AIM OF THE EXERCISE:
Among the records below, find the lines that contain "Site" and copy each of them.

DATASET ENTRIES:
⟨

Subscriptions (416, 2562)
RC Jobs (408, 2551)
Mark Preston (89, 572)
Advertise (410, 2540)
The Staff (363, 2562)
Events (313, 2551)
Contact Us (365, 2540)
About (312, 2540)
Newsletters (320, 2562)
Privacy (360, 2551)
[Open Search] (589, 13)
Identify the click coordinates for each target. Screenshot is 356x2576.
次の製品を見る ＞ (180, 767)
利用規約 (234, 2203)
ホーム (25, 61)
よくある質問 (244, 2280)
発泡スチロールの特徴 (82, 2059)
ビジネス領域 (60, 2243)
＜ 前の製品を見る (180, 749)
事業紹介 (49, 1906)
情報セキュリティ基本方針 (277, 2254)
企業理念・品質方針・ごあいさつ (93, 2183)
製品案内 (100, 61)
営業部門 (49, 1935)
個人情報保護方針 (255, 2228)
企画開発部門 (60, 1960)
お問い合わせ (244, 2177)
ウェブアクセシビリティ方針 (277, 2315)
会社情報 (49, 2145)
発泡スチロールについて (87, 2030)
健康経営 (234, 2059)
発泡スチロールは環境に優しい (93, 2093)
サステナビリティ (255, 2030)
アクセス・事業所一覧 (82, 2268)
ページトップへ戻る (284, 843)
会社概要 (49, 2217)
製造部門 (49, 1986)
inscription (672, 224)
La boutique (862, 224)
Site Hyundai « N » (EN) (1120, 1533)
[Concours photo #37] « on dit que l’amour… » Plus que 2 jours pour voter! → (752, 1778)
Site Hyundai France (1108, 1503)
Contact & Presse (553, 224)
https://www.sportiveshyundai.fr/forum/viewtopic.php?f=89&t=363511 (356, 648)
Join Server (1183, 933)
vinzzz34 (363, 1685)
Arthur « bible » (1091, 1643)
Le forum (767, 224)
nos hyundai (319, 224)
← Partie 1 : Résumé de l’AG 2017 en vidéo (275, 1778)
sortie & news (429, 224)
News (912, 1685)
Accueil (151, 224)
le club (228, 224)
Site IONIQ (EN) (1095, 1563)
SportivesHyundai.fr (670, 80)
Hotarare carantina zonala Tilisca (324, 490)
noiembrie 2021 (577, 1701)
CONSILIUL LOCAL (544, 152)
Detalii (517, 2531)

⟩

EXERCISE SOLUTION:
Site Hyundai « N » (EN) (1120, 1533)
Site Hyundai France (1108, 1503)
Site IONIQ (EN) (1095, 1563)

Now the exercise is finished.